Greetings and salutations, everyone; once again it is I, Chess the purebred border collie, filling in for the guy I live with, and here to bring you the latest and most fascinating news from our garden. You may remember me from such fascinating posts as “Gray And Gloomy” and “Gloomy Weather”, among so many, many other posts in which someone complains about the weather. Here I am in a characteristic pose. I’ve been brushed a lot in the last couple of days.
The guy I live with doesn’t like this cool, overcast weather, and has been complaining constantly. The things I have to put up with. I like this weather, almost as much as I like snow, so I don’t have much sympathy for all the moaning and groaning. Since it was overcast, it behooved (always wanted to use this word, even though we don’t have horses) the guy I live with to take some pictures, and so he did. The prayer flags, which you see here and there, are to remind someone (I don’t know who) that there are new plants which need to be watered.
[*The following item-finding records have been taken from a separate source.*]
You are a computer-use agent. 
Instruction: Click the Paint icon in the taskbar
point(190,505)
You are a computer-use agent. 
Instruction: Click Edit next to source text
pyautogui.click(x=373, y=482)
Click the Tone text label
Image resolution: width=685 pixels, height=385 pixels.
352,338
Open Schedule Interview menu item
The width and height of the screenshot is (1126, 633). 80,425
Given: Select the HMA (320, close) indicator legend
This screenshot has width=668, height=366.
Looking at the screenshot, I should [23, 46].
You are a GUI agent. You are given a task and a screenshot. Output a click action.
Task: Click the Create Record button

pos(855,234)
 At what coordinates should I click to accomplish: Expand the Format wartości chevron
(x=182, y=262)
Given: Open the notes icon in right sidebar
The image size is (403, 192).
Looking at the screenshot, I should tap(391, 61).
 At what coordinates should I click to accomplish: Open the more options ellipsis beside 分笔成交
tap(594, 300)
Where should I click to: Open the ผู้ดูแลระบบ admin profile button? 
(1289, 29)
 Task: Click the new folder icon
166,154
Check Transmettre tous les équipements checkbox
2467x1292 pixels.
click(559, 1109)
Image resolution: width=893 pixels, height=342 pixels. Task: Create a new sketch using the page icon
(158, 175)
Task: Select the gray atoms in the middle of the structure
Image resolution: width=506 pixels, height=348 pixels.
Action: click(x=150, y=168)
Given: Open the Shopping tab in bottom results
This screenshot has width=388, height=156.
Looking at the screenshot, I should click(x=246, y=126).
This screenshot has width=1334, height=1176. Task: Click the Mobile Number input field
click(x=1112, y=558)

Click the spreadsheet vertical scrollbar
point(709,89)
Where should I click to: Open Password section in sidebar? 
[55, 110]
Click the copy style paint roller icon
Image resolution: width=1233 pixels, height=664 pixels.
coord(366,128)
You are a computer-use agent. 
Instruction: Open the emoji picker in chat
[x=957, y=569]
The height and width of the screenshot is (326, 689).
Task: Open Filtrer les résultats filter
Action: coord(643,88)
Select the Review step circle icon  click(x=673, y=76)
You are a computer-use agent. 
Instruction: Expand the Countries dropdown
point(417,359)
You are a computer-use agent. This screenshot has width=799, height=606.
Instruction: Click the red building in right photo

Here’s the cactus garden in the front. You can barely see me behind the window. The hose is there because some new plants were put in, though a few of them were destroyed by hail.
And Echinocereus triglochidiatus, the “White Sands form”. These are some “honking big echinocereus”, according to the guy I live with.
I’ll make the transition from flora to fauna here, by showing Stanleya pinnata and a tiny visitor.
We still have a lot of sphinx moths. One got into the upstairs bedroom and tried to climb into a flower pot. The moth was rescued.
And the other day, it hailed again, and the guy I live with thought that Earl (notch in his ear) had gotten back together with his girlfriend, who’s probably Pearl, but we’re not really sure. He took this picture the next day. You can see another tail behind him, on the left. And sun on the grape vine leaves.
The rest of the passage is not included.